We have only two caveats to offer about the amount of time you spend on challenges:

  1. If you really do take a month to do the challenges, our staffing situation might change by the time you’re done, and we won’t be able to move forward immediately. So: if it’s going to be a while before you can get to the challenges, let us know, and we’ll be able to warn you if there’s any time sensitivity on the role you’re applying to. We don’t want to have you doing challenges for a role that isn’t open by the time you’re done!

  2. We’ve said it already but we’ll say it again: we’ve tried to calibrate these challenges (by running them many times) so they take roughly the same amount of time as an interview would. You can put as much time into them as you’d like; we’re not going to notice. But if you’re getting sore about the amount of time they’re taking, you should reach out to us and we can try to figure out what’s happening. Sometimes, you might be overthinking the challenge; other times, the role you’re applying to might not be a perfect fit for where you’re coming from.

What If I Have Questions?

You can’t lose points by asking us questions. Generally, we look at questions as a positive indicator.

There are questions you might ask that we can’t answer. That’s fine; we’ll just give evasive answers. Don’t moderate your questions for our sake.
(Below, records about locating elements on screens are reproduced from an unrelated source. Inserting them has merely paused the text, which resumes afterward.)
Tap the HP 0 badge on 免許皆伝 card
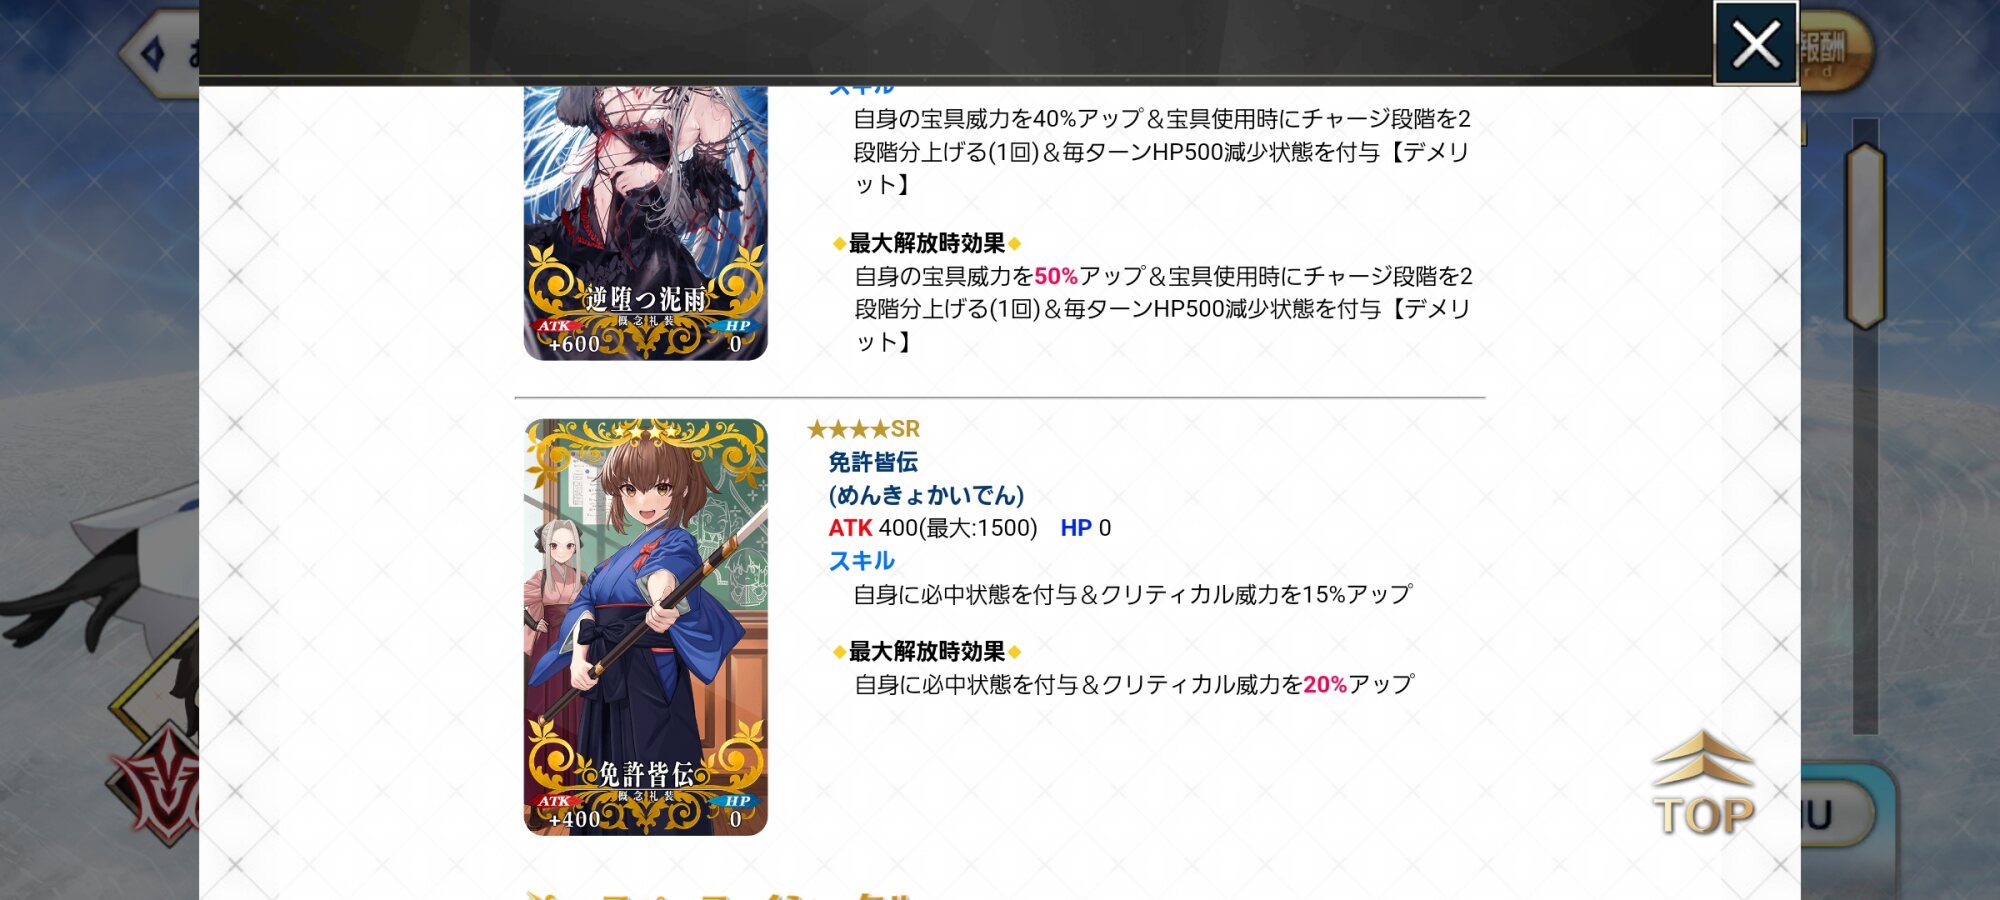Screen dimensions: 2000x900 736,812
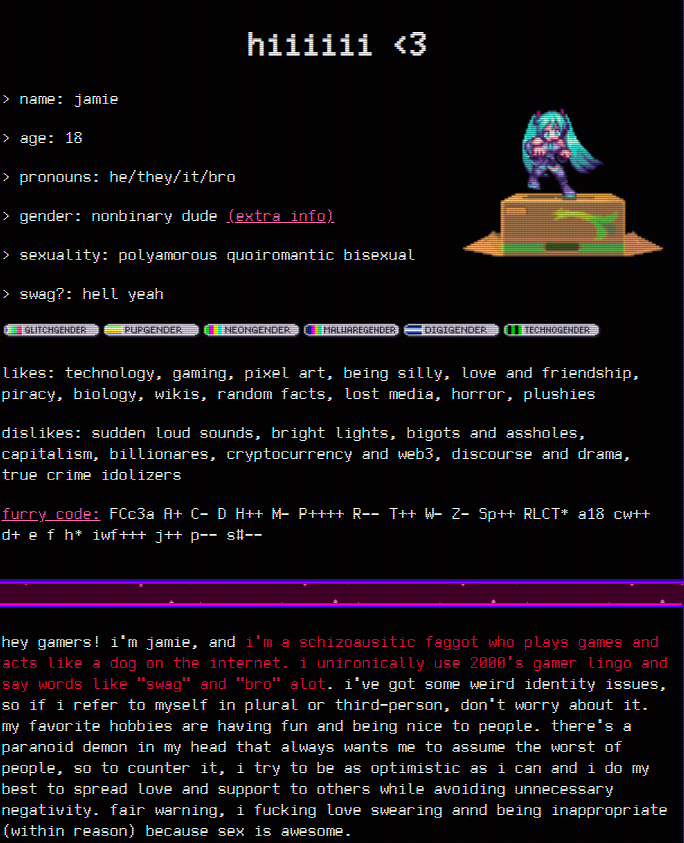Click the Pupgender flag badge

[151, 329]
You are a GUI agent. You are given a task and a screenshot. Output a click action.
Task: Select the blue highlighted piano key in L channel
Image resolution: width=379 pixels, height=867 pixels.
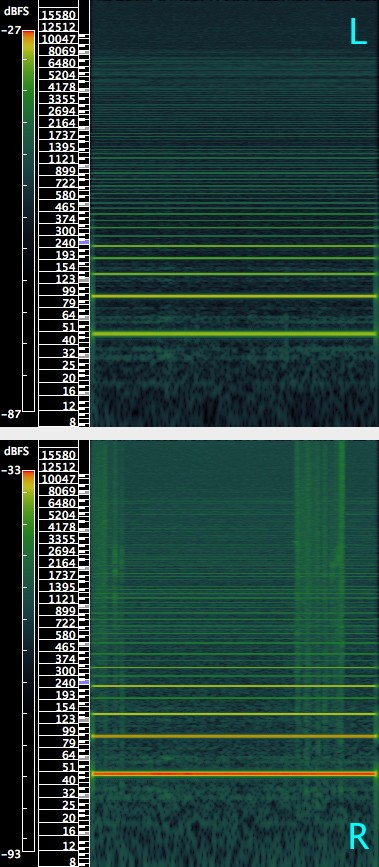tap(84, 242)
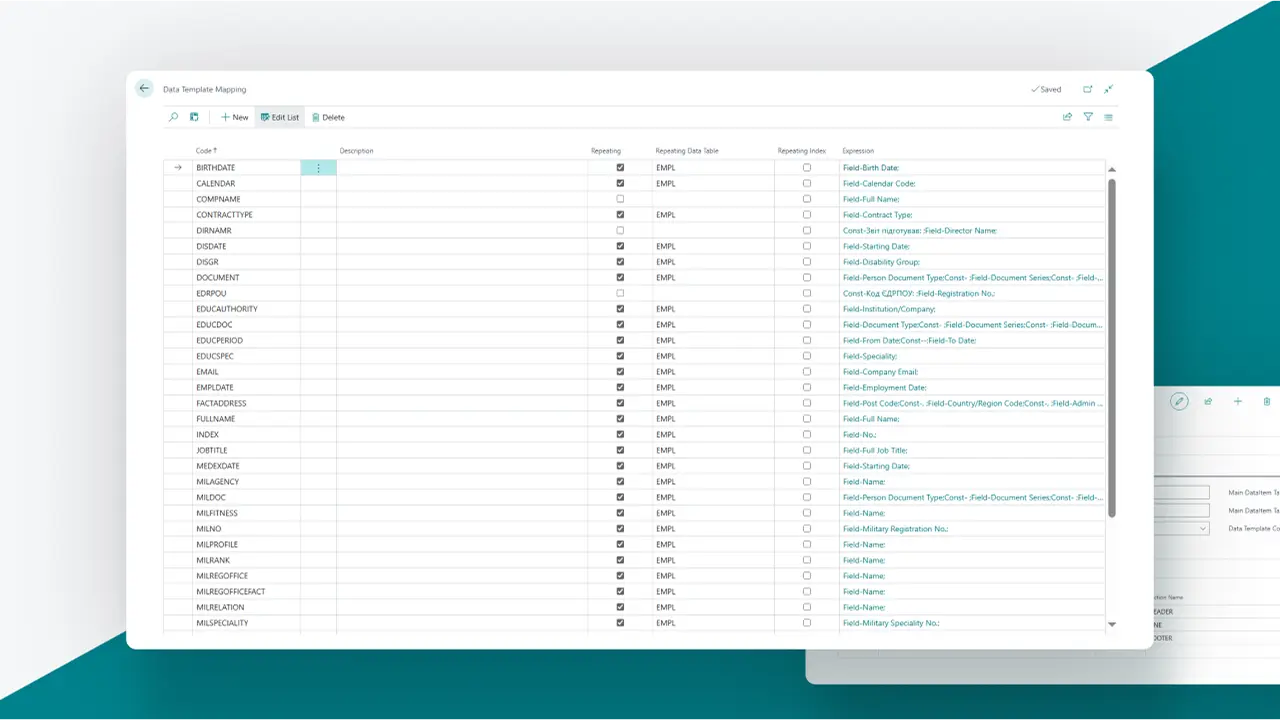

You might be surprised at how much we’re willing to cough up.

A lot of hiring systems keep their cards close to the vest, and (deliberately or otherwise) evaluate candidates based on their ability to navigate a murky process. That’s not us.

We want to predict how well you’ll function on our team doing real work. In a real working week, if our processes were so murky that sniffing them out was a real test of your skill, on like a day-to-day basis, we’d have problems of our own to fix. We want to see you in your best light.

What About Start Dates?

This is important: we can only make offers with start dates 1 month out or less. If you’re looking for a role to start a couple months from now (when you graduate, etc), you’re generally welcome to run through our process and get a “soft yes” from us.

When you’re available to take an offer starting within a month, you can ping us, and we’ll extend an offer.

A word of warning: while we expect to be hiring most of our roles pretty much continuously, the economy can get spooky. We can’t make promises about openings several months out from now. An offer is a commitment, and that’s the one thing we can’t do if you’re looking to start several months from now. We’ll do our best to stay up-front about this stuff!

What About Compensation?

At Fly.io, we’re focused on getting pay equity (the fairness kind) embedded as close to the core of our philosophy as possible. We want to eliminate as much bias in the hiring process as we can, and we don’t want anyone who works here to second-guess themselves on how hard they negotiated their offer. So, we designed our salaries to be intentionally simple and straightforward: everyone at a given level is offered the same salary and options, regardless of their role, geography, and previous experience.